Ein Artikel und seine Folgen

Schreiner und Berg-maler Toni Weishaupt diesen Sommer in Soglio – im Engadin erlebte er vor 45 Jahren seine erste grosse Liebe. Bild: Franziska Hidber

EIne Geschichte aus dem leben.  Am Anfang war ein Auftrag: Ein Porträt über den ehemaligen Schreiner und heutigen Bergmaler Toni Weishaupt für die SchreinerZeitung. Am Ende traf Toni seine erste Liebe wieder – nach 45 Jahren. Wie dank dieser Zeitung ein Märchen wahr wurde.

Es war einmal ein junger Schreiner, der hiess Toni. Vom Appenzeller Familienbetrieb zog er hinaus in die weite Welt, nach Pontresina im Engadin. Dort vertiefte er sein Handwerk, lernte Land und Leute kennen –und Dorli. Die quirlige Engadinerin eroberte sein Herz im Sturm, sodass der Jüngling kaum wusste, wie ihm geschah.

Befeuert von der Liebe, malte er eindringliche Bilder – etwa den weissen Kometen, der in ein rotes Etwas schiesst. Rot wurde zu seiner liebsten Farbe, und Bilder malte er, weil die Wände in seiner neuen Bleibe so leer waren und sein Geldbeutel so schmal.

Leben in zwei Welten

Mit der Liebe zu Dorli wuchs Tonis Lust am Malen, der Schreiner war so glücklich, wie man nur sein kann. Aber dann drängten sich die Umstände rücksichtslos zwischen die Verliebten. Tonis Zeit in Pontresina war um, er wurde zu Hause in Appenzell gebraucht. Im Engadin bleiben? Nein, das kam nicht in Frage. Umgekehrt wäre Dorli, Engadinerin durch und durch, nie ins Unterland gezogen. Nein, das kam auch nicht in Frage. Und so packte Toni seine Koffer und machte sich schweren Herzens auf in die Heimat. Dorli aber blieb.

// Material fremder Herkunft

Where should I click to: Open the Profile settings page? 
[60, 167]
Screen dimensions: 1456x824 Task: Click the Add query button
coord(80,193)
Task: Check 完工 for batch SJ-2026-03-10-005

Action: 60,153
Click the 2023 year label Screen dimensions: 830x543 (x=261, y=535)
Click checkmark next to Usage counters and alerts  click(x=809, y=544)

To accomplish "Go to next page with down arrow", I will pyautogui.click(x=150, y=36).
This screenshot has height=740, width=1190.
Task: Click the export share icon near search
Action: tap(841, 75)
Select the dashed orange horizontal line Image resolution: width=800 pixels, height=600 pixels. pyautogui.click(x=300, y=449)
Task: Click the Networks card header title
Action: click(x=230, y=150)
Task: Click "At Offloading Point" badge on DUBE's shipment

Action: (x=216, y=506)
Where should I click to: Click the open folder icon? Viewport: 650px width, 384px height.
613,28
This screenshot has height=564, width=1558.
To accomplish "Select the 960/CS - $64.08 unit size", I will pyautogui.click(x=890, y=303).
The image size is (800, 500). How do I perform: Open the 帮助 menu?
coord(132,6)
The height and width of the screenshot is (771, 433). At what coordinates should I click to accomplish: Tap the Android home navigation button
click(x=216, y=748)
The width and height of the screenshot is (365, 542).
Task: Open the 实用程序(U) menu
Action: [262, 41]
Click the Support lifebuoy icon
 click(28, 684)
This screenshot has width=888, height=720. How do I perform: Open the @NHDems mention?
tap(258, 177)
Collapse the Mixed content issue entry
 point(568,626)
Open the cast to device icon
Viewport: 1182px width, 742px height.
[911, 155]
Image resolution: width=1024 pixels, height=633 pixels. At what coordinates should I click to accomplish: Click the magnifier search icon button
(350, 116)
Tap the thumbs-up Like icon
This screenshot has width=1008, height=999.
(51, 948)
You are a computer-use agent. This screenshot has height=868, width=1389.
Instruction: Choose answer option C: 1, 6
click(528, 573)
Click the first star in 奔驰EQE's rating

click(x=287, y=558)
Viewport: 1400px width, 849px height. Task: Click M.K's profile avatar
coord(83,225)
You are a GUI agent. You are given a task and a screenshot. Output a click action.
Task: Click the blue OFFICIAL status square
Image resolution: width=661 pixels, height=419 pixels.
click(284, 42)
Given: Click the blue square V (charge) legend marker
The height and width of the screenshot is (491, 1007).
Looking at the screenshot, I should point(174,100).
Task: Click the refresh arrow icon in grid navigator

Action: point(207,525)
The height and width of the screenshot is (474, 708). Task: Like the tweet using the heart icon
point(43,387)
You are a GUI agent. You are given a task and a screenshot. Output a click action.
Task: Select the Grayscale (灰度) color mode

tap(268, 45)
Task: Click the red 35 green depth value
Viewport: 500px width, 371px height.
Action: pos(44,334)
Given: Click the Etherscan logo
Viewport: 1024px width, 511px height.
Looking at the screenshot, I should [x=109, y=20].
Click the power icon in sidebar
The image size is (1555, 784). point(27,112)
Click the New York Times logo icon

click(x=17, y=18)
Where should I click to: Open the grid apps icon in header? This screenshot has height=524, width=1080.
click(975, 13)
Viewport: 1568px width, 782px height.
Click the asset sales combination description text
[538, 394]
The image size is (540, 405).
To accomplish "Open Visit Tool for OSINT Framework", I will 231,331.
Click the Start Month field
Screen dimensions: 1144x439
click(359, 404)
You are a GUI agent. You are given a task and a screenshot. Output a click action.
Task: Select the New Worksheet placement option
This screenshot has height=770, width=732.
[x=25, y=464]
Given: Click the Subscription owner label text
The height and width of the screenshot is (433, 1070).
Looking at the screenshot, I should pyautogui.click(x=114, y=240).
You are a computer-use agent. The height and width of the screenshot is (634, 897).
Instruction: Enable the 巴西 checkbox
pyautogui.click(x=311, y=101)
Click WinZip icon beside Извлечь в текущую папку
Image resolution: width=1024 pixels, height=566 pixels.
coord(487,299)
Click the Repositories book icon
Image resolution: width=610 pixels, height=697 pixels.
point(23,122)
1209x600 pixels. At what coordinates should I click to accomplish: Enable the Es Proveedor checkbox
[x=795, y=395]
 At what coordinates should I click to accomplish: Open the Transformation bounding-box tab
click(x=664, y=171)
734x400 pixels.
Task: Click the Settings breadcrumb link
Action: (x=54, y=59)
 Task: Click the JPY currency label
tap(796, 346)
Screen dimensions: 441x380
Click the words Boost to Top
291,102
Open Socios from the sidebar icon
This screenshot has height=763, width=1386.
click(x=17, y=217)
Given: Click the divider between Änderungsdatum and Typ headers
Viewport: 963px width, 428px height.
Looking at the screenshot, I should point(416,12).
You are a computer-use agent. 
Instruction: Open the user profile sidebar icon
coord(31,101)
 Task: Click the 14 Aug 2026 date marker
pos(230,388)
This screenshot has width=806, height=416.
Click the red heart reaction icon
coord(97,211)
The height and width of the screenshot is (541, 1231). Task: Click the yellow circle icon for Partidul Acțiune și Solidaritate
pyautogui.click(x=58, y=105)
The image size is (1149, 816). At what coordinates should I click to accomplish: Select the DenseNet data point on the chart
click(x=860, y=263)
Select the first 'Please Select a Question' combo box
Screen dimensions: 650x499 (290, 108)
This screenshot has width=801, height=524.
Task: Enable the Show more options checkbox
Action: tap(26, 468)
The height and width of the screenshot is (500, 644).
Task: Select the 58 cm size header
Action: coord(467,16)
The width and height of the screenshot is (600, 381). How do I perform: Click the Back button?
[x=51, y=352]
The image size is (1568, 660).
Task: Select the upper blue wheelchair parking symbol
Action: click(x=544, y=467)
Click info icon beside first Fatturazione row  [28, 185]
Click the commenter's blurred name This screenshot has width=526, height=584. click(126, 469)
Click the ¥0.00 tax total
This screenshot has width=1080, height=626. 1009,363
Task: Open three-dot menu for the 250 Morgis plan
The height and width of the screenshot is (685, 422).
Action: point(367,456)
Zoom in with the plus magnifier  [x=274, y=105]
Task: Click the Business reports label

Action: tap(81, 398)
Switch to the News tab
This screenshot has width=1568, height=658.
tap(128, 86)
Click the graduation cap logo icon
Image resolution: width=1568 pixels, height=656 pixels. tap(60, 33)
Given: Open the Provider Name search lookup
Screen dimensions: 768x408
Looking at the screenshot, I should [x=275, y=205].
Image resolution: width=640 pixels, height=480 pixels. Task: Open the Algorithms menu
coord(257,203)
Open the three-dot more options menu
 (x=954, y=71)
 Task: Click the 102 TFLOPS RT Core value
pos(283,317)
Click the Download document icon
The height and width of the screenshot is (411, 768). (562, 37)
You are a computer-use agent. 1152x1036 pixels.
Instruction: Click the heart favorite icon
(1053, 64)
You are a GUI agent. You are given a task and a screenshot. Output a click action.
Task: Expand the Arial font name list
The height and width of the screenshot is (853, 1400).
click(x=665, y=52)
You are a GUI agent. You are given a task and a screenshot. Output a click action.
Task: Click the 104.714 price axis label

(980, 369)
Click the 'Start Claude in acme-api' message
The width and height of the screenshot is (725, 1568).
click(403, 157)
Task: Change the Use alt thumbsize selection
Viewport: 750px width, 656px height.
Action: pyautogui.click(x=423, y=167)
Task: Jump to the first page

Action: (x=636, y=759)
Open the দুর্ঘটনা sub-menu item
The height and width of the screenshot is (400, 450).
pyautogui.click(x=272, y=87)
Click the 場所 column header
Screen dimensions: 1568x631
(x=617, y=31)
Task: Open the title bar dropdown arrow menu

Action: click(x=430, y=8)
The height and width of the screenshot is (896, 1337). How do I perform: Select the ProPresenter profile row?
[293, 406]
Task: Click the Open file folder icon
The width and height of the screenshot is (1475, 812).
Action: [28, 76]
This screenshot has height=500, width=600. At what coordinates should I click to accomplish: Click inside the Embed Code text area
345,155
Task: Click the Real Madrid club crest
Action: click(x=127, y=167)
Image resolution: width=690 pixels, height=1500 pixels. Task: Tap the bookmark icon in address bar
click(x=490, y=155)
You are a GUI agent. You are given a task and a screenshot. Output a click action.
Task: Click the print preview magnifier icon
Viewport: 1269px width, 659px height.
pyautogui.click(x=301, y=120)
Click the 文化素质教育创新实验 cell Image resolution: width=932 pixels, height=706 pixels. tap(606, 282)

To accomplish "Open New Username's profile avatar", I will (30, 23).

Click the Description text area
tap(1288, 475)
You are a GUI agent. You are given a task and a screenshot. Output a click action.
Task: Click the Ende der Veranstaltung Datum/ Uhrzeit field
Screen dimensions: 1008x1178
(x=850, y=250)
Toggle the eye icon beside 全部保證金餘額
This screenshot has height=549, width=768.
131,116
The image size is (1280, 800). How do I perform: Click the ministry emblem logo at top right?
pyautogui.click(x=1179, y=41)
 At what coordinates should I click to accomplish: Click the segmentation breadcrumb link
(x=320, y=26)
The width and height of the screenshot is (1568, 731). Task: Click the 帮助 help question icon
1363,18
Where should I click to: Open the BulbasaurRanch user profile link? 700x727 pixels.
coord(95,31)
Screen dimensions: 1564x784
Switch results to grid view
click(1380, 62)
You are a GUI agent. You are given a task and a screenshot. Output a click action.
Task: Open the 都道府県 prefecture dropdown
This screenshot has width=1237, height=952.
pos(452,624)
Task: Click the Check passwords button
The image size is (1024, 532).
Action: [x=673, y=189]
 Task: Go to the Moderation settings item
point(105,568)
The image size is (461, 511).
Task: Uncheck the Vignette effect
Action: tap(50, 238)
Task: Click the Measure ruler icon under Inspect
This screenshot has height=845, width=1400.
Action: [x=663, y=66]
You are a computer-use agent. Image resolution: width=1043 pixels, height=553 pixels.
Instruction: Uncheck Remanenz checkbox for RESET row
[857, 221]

Erster Kontakt nach langen Jahren

Dorli besuchte ihren Toni, schrieb ihm einen Liebesbrief. Langsam jedoch flackerte die Flamme leiser. Beide lebten ihr Leben, sie in den Engadiner Bergen, er mit Blick auf den Alpstein. Der Kontakt brach ab, 45 lange Jahre lang. Und wenn sie nicht gestorben sind ... – Halt! Denn hier kommt die SchreinerZeitung ins Spiel.

«Da ist ein ehemaliger Schreiner aus Appenzell, der jetzt als Bergmaler Bilder malt und dafür jedes Jahr in einen anderen Kanton zieht – ein idealer Kandidat für unsere Serie ‹Persönlich›», befand die Redaktion und schickte die Reporterin los. Diese schrieb über Tonis aktuelle Malphase in Soglio, über seine allererste Zeit im Engadin vor vielen Jahren, über den weissen Kometen und die Liebe zu Dorli (siehe SZ 33/17). Und weil Toni gerade eine Ausstellung im Bergeller Dorf Vicosoprano laufen hatte, bot sie den Text in leicht veränderter Form auch der Engadiner Post an.

Damit kam die Sache ins Rollen. «He, Dorli, ist das nicht dein Toni von damals?», fragten aufmerksame Zeitungsleser. Dorli las. Und wusste: Das muss er sein. Fand seine Nummer heraus, nahm das Telefon, wählte und hatte ihn am Draht: den Toni von damals. Diese kurze, heftige Liebe.

Eine Freundschaft fürs Leben

Sie verabredete sich mit ihm zum Mittagessen in einer Gartenwirtschaft in Vicosoprano. «Ich hab sie sofort erkannt», erzählt Toni, «ihr ‹Model›, wie wir in Appenzell sagen, ist unvergleichlich.» Er hatte den Liebesbrief mitgenommen, den sie ihm nach seinem Wegzug schrieb. Sie sei fast vom Stuhl gefallen, als sie ihre eigenen Worte nach über vier Jahrzehnten wieder las, erzählt er glucksend vor Vergnügen.

Über fünf Stunden haben die beiden ihre Erinnerungen aufleben lassen, sich voneinander erzählt. Dann gingen sie wieder in ihre Leben zurück – er nach Appenzell, sie ins Engadin. Wie vor 45 Jahren. Und doch anders. «Wir werden in Kontakt bleiben», sagt Toni. Und wenn sie nicht zu beschäftigt sind, treffen sie sich bald wieder.